Sous l’administration coloniale, Kidal était érigé en un poste pénitencier où ne devaient servir que les fonctionnaires »indésirables ».

Le Président Modibo Keïta a inscrit sa visite dans le cadre, je cite » de la volonté irréductible et inébranlable de la République du Mali de maintenir l’intégrité territoriale et d’assurer à tous les niveaux et dans tous les secteurs l’ordre et la discipline » L’Essor du 5 octobre 1966, commentant cette visite, écrit que la détermination des Maliens à conserver Kidal dans le giron de la République ne date pas d’aujourd’hui.

Modibo Kéïta, au cours de cette visite, soulignait avec force : » Kidal est une des villes les plus chères aux responsables maliens «

Il évoquera, par ailleurs, les réalisations qui ont permis de transformer la ville de Kidal.
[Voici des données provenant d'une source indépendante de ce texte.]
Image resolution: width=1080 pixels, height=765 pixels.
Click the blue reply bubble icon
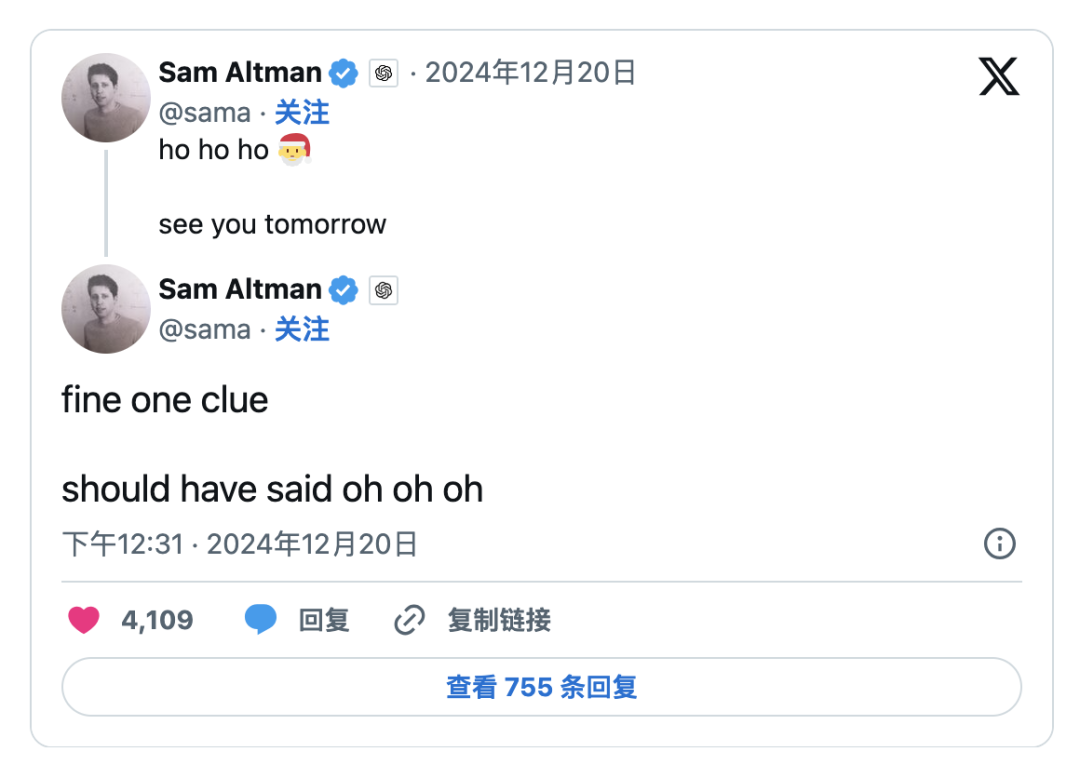tap(260, 620)
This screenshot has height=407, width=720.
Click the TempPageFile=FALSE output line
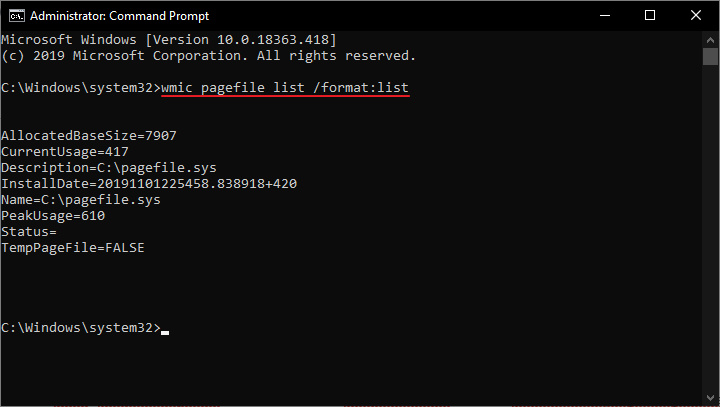[x=73, y=248]
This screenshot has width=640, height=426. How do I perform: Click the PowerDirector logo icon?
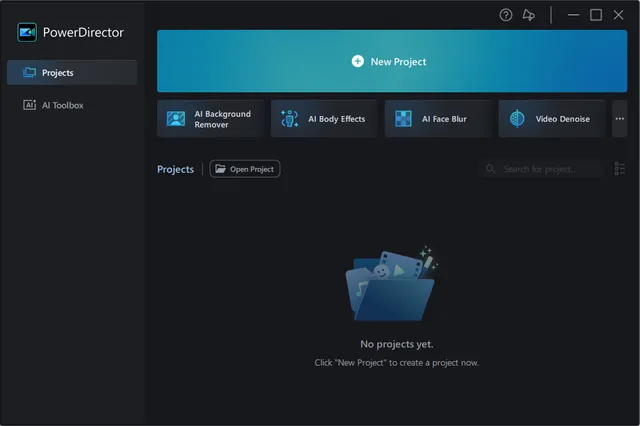click(27, 32)
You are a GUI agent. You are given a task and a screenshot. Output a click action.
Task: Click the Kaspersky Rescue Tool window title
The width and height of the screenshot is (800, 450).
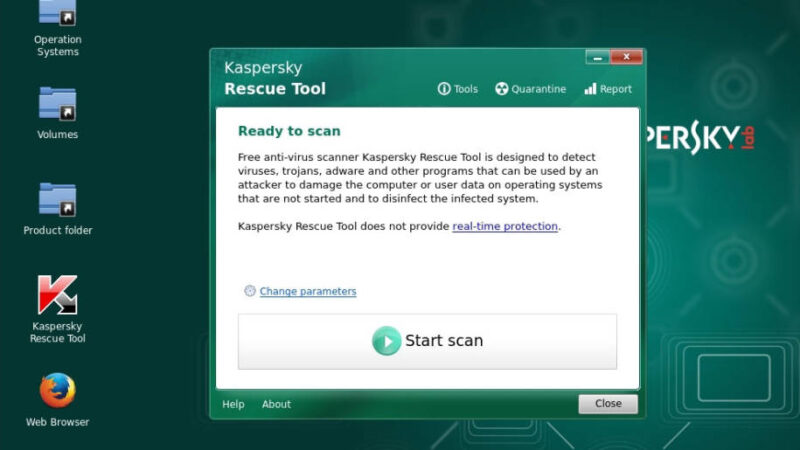(x=275, y=78)
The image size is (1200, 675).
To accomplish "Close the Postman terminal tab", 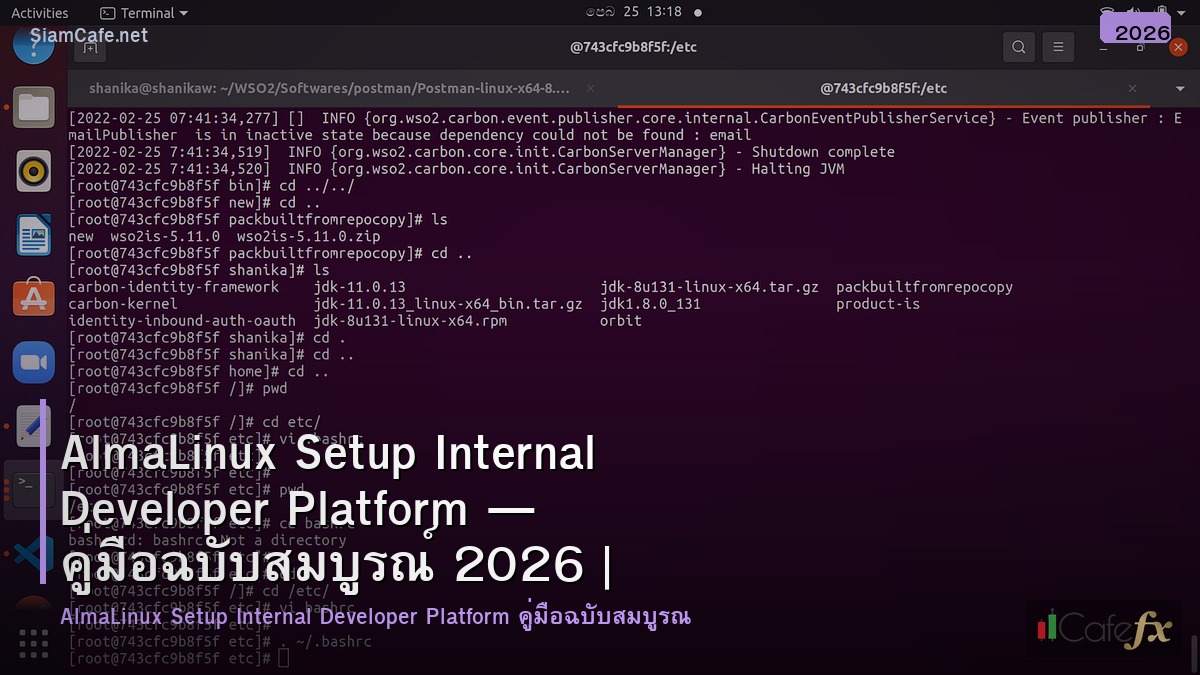I will pyautogui.click(x=590, y=88).
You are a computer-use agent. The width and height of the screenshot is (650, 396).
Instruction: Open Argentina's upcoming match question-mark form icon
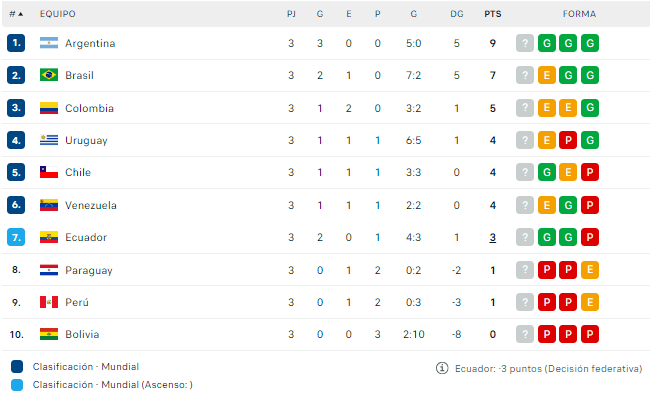coord(525,43)
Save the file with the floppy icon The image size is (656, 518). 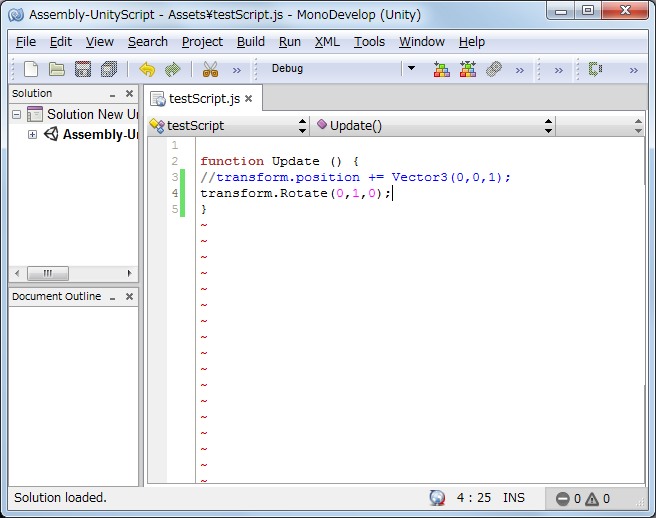(x=83, y=69)
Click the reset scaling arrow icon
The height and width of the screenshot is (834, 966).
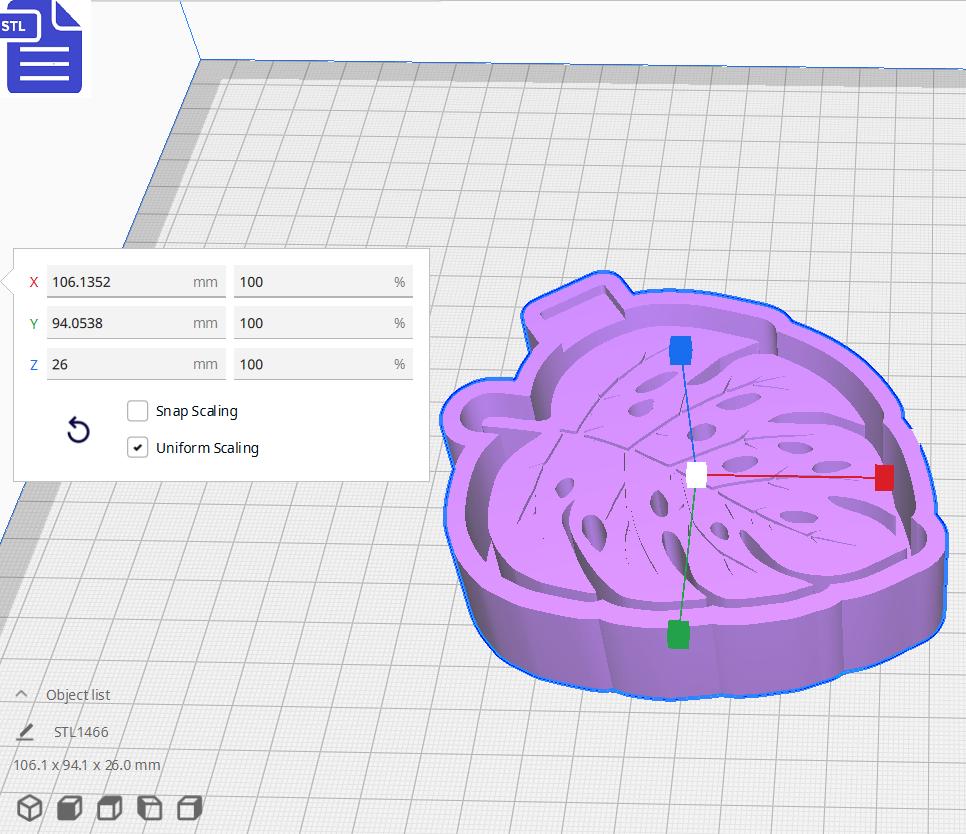[78, 429]
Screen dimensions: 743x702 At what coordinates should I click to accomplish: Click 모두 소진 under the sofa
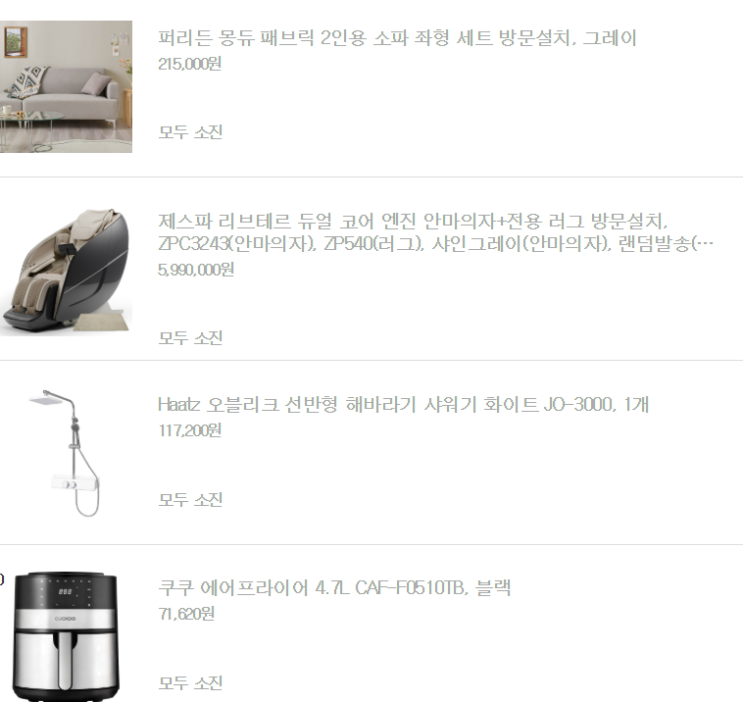190,132
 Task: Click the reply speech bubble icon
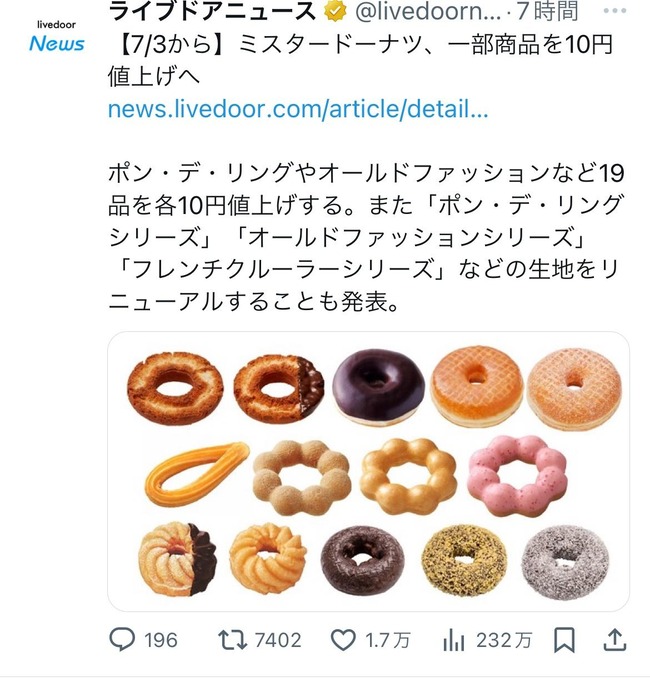coord(122,640)
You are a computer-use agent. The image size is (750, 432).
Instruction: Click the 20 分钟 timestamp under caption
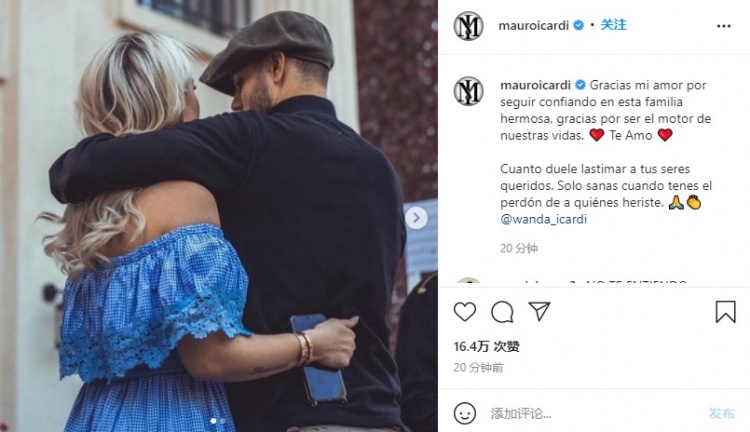[x=519, y=248]
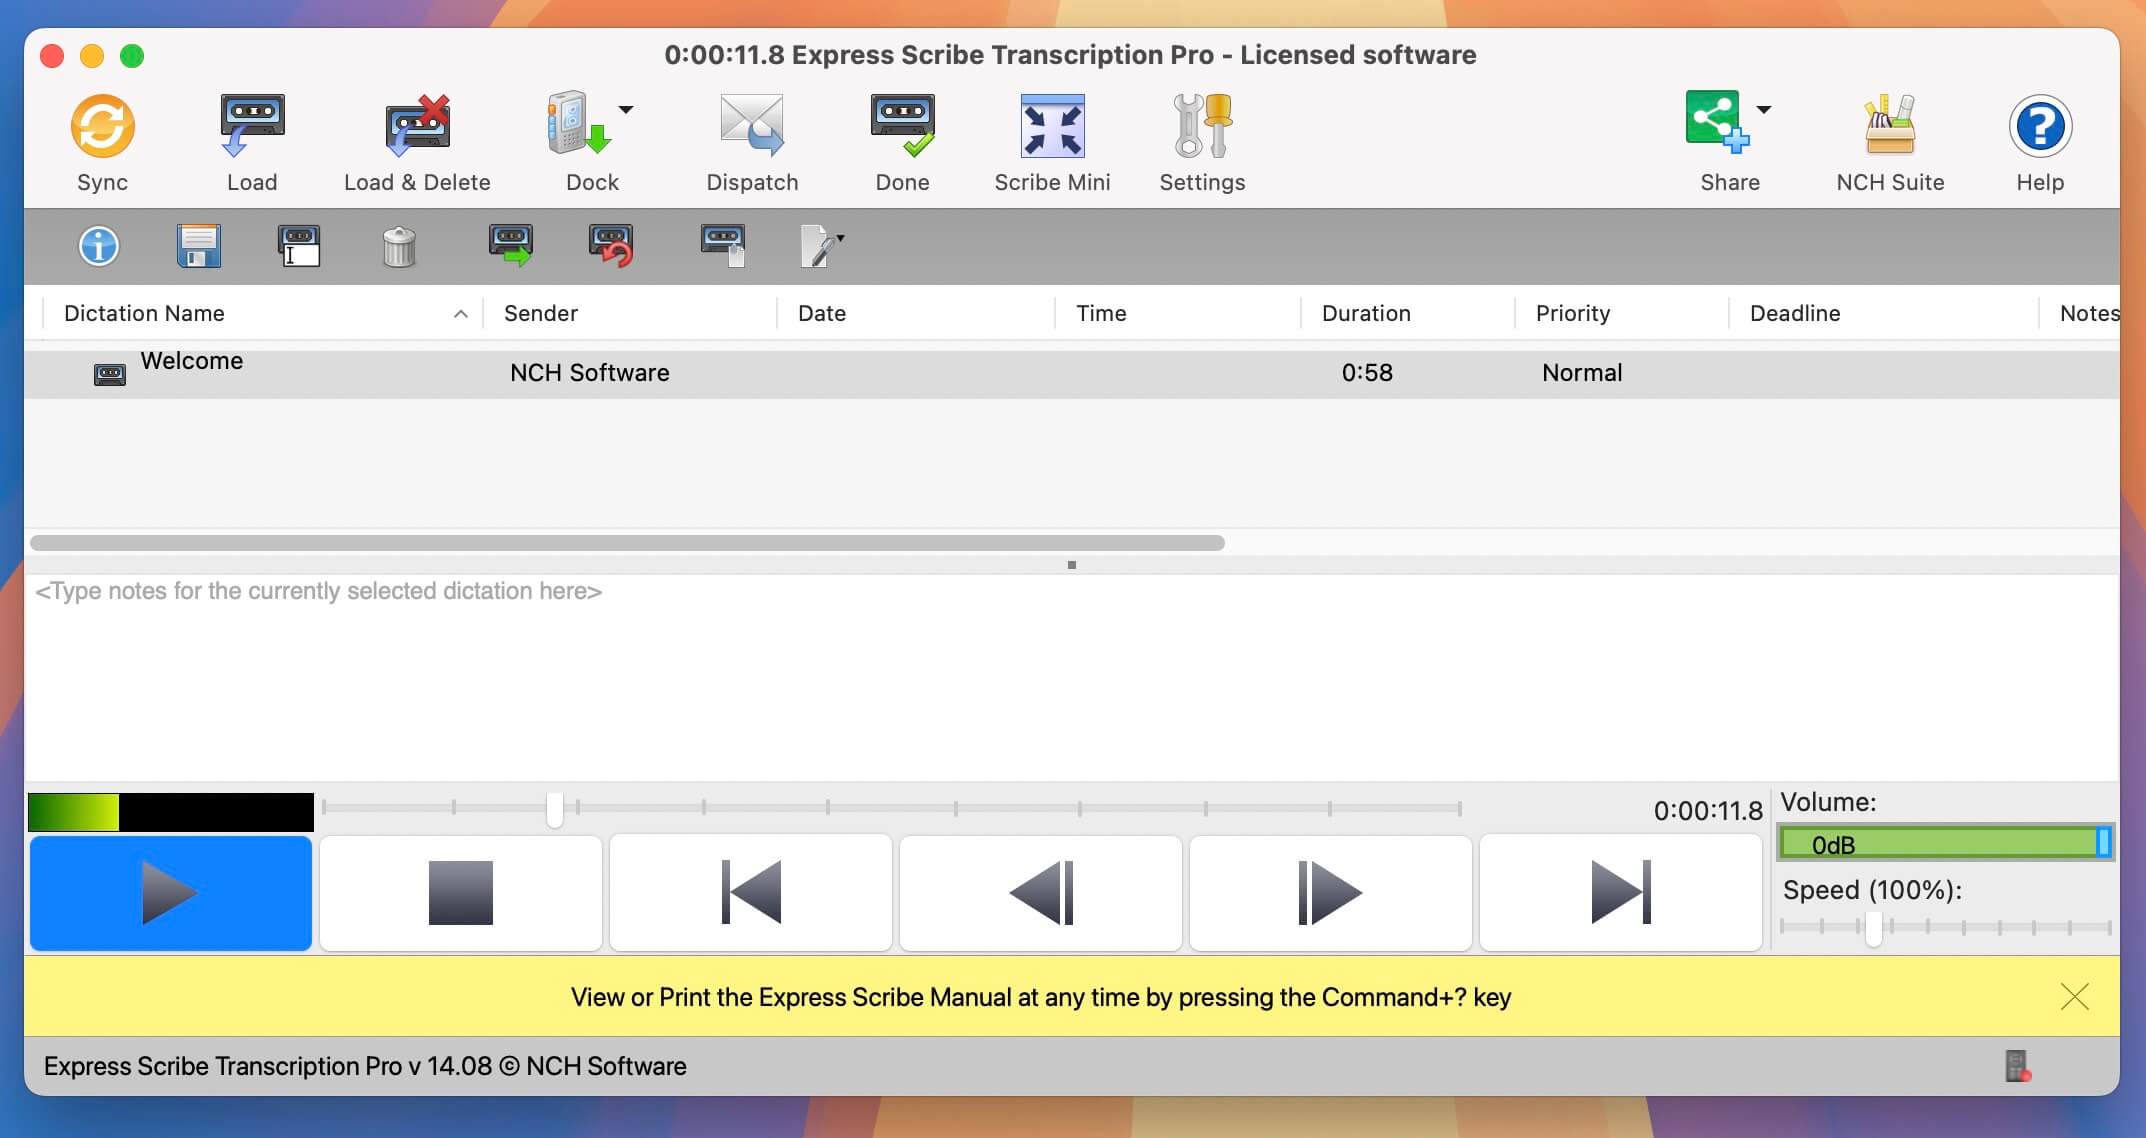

Ces réalisations étaient, entre autres, la maternité, le centre d’accueil, la maison des jeunes, l’école fondamentale, la permanence du parti, le camp militaire, la compagnie sahélienne motorisée, la palmeraie, les champs d’expérimentation de pommes de terre, d’arachide, de mil, de maïs,de canne à sucre et même d’asperge.

Le Président Modibo Kéïta a rendu hommage aux artisans de cette transformation ; des fonctionnaires, des militaires et les militants du parti. Il a salué l’engagement des soldats qui ont montré qu’ils savaient, je le cite » manier le fusil quand il le faut, la daba ou la pioche quand c’est nécessaire «

Le Président a rencontré aussi les chefs de tribus et de fractions. Ces responsables ont exprimé leur attachement au pays et salué les changements qualitatifs en cours dans le cercle.

Il a insisté sur le maintien et renforcement de l’esprit d’équipe des cadres et militants de Kidal.

Toutes ces actions s’inscrivaient dans la politique de renforcement de l’intégrité territoriale et de consolidation de la souveraineté nationale du Mali, après la tentative de sécession à Kidal en 1963.

L’abandon progressif de cette politique, suite au coup d’Etat du 19 novembre 1968, a permis la résurgence de la rébellion en 1990 avec toutes les conséquences que nous connaissons aujourd’hui.